MPI(Message Passing Interface) 是一種可以支援點對點和廣播的通訊協議，具體實現的庫有很多，使用比較流行的包括 Open Mpi， Intel MPI 等等。

MPI 是一種訊息傳遞程式設計模型。訊息傳遞指使用者必須通過顯式地傳送和接收訊息來實現處理器間的資料交換。在這種並行程式設計中，每個控制流均有自己獨立的地址空間，不同的控制流之間不能直接訪問彼此的地址空間，必須通過顯式的訊息傳遞來實現。這種程式設計方式是大規模並行處理機(MPP)和機群(Cluster)採用的主要程式設計方式。由於訊息傳遞程式設計要求使用者很好地分解問題，組織不同控制流間的資料交換，平行計算粒度大，特別適合於大規模可擴充套件並行演算法。

MPI 是基於程式的並行環境。
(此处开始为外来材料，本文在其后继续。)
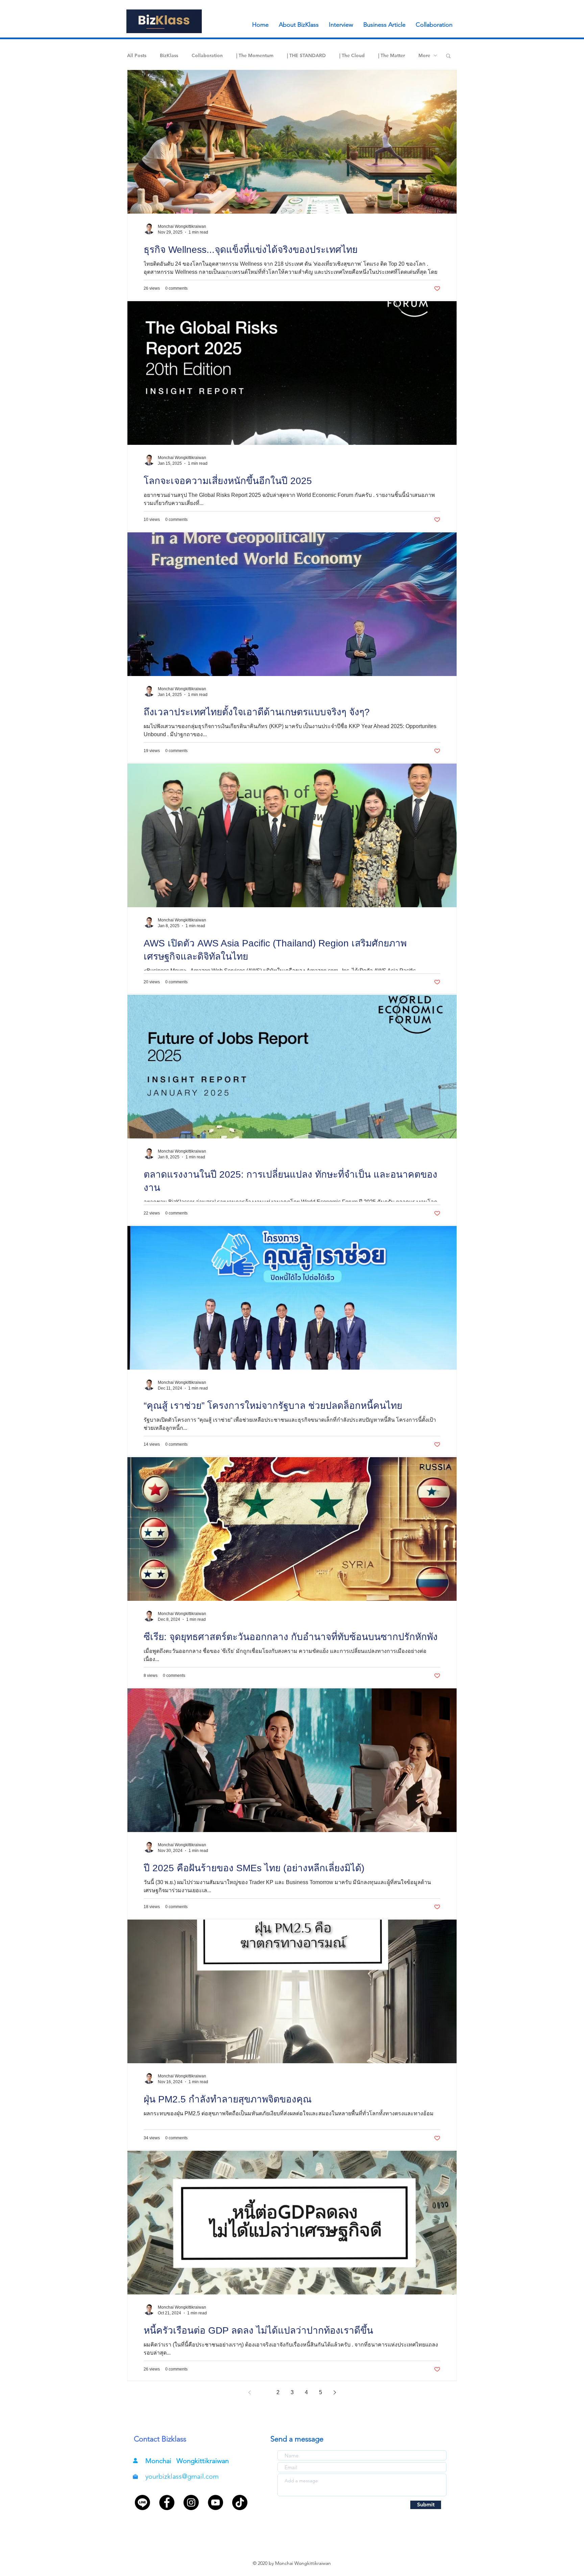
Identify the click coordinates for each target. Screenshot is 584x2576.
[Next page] (334, 2392)
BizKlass (169, 55)
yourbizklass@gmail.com (182, 2476)
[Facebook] (166, 2502)
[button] (448, 56)
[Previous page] (249, 2392)
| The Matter (391, 55)
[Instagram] (191, 2502)
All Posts (136, 55)
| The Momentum (254, 55)
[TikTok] (239, 2502)
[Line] (142, 2502)
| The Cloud (352, 55)
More (424, 55)
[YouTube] (215, 2502)
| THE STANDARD (306, 55)
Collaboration (207, 55)
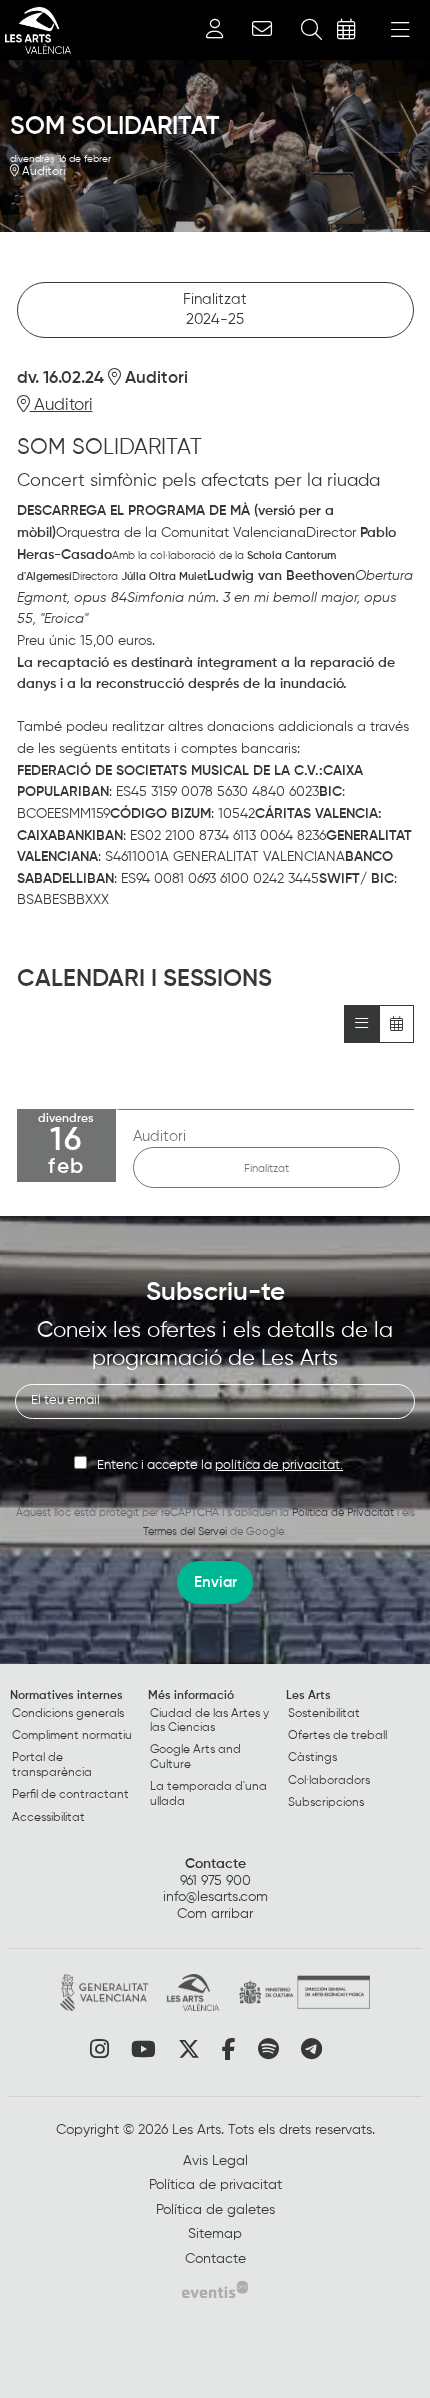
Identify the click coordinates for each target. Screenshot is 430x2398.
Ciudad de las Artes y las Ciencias (209, 1721)
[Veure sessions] (361, 1024)
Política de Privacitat (343, 1512)
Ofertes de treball (337, 1736)
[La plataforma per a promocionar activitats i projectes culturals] (215, 2289)
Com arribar (215, 1914)
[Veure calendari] (396, 1024)
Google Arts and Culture (195, 1757)
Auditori (42, 172)
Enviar (215, 1582)
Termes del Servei (185, 1531)
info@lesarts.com (215, 1897)
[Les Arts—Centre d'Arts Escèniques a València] (35, 30)
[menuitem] (77, 1761)
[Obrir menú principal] (400, 30)
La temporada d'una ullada (208, 1794)
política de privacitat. (279, 1465)
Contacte (215, 1864)
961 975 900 (215, 1881)
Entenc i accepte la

程式擁有獨立的虛擬地址空間和處理器排程，並且執行相互獨立。MPI 設計為支援通過網路連線的機群系統，且通過訊息傳遞來實現通訊，訊息傳遞是 MPI 的最基本特色。

1.4 Open-MPI

OpenMPI 是一種高效能訊息傳遞庫，最初是作為融合的技術和資源從其他幾個專案（FT-MPI， LA-MPI， LAM/MPI，以及 PACX-MPI），它是 MPI-2 標準的一個開源實現，由一些科研機構和企業一起開發和維護。因此，OpenMPI 能夠從高效能社群中獲得專業技術、工業技術和資源支援，來建立最好的 MPI 庫。OpenMPI 提供給系統和軟體供應商、程式開發者和研究人員很多便利。易於使用，並執行本身在各種各樣的作業系統，網路互連，以及一批/排程系統。

1.5 MPI 使用問題

因為MPI是分散式記憶體程式設計，在後面的開發中涉及節點間資訊的傳遞。往往資料和程式是在多個節點上，所以需要保證執行命令時各節點之間資訊的交換。

具體使用之中，就有兩個問題：

這個多臺機器Open-MPI是如何發現並建立連線的呢？
多機多卡在訓練過程中，傳輸環如何建立，這個也是決定了訓練效率，那麼Open-MPI如何去做呢？

關於第一個問題：

設定SSH免密登入可以免去操作中密碼的輸入。各節點生成私鑰和公鑰後需要認證，此時可以保證本機免密登入。將各個子節點的公鑰檔案傳送給主節點，然後分別加入到主節點的認證檔案中，此時可以保證主節點對各個子節點的免密登入。最後將認證檔案傳回到每個子節點，從而保證各個子節點對其他節點之間的免密登入。

在 Open-MPI 啟動的時候，可以指定--hostfile或者--host去指定執行要執行任務的 IP 或 Hostname，這樣 Open-MPI 就會試圖通過 ssh 免祕鑰的方式試圖去連結對方機器，並執行一系列命令，主要是為了同步環境變數、當前路徑以及下發啟動命令。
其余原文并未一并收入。